The question of whether S4 admits a genuine zero–one law remained unsettled until recently, when a proof was established confirming the property [6]. This result shows that the asymptotic behaviour of large random S4-frames is subject to a strong probabilistic regularity, paralleling the classical cases. The proof combines methods from model theory and combinatorics, drawing in particular on the asymptotic enumeration of Kripke frames and partial orders [4].

In this talk, we present an exposition of the proof, situate it within the historical development of zero–one laws, and highlight its implications for the study of probabilistic phenomena in modal and non-classical logics.

1. Ronald Fagin, Probabilities on finite models, The Journal of Symbolic Logic, vol.41 (1976), no.1, pp.50–58.
2. Yuri V. Glebskii, Volume and fraction of satisfiability of formulas of the lower predicate calculus, Otdelenie Matematiki, Mekhaniki i Kibernetiki AkademiiNauk Ukrainskol SSR. Kibernetika, vol.2 (1969), no.18, pp.17–27.
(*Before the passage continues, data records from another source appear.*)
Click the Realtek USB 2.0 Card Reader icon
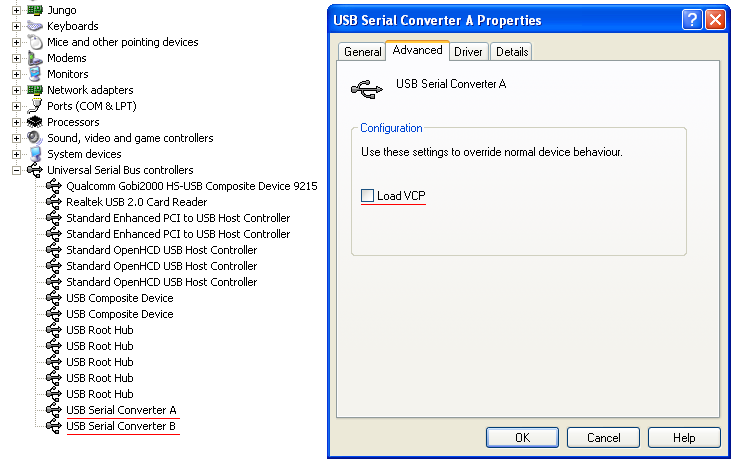Viewport: 738px width, 467px height. 54,202
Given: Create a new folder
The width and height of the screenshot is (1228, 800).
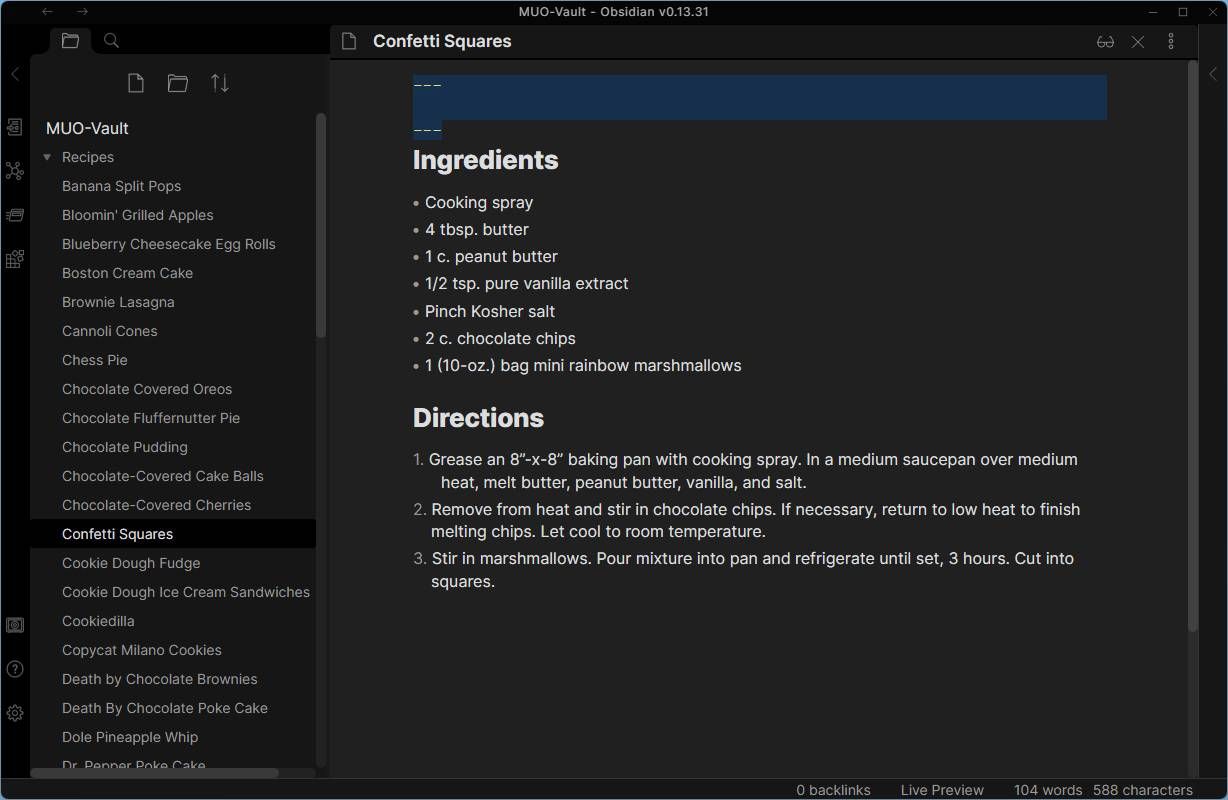Looking at the screenshot, I should pos(178,84).
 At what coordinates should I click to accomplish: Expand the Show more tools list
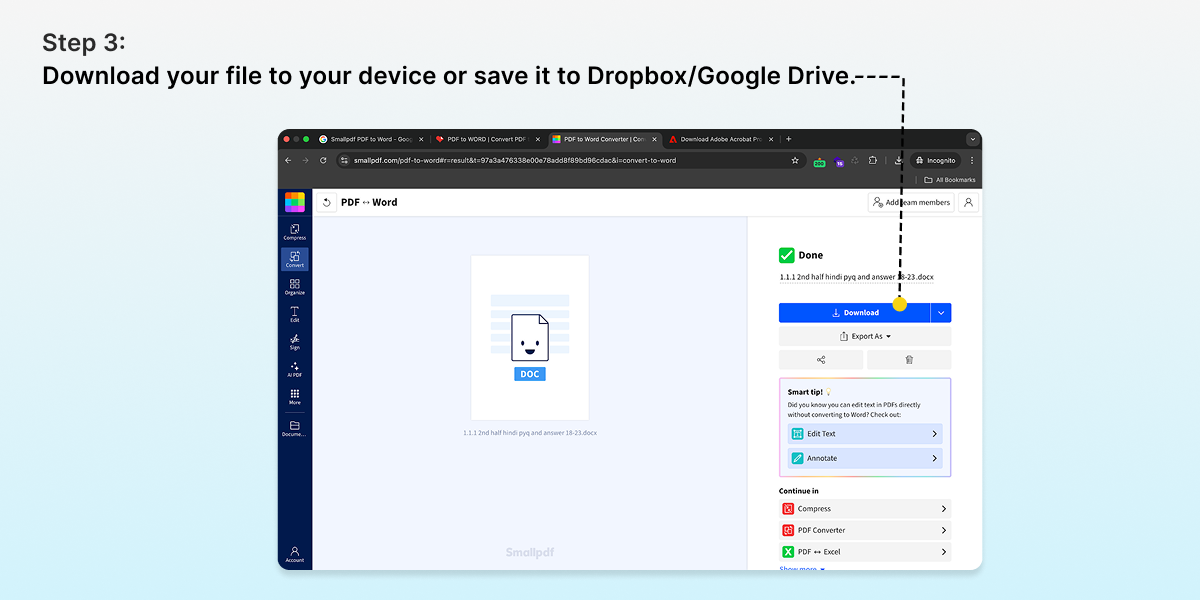802,569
3. Joseph Y. Halpern and Bruce Kapron, Zero-one laws for modal logic, Annals of Pure and Applied Logic, vol.69 (1994), no.2, pp.157–193.
4. Daniel Kleitman and Bruce Lee Rothschild, Asymptotic enumeration of partial orders on a finite set, Transactions of the American Mathematical Society, vol.205 (1975), no.1, pp.205–220.
5. Jean-Marc Le Bars, The 0-1 law fails for frame satisfiability of propositional modal logic, Proceedings of the 17th Annual IEEE Symposium on Logic in Computer Science, IEEE Computer Society, 2002, pp. 225–234.
6. Sigfrido D. Ciletti, Guillermo Badia, Marcel Jackson and Tomasz o, Zero-One law for intutitionistic propositional logic, unpublished draft.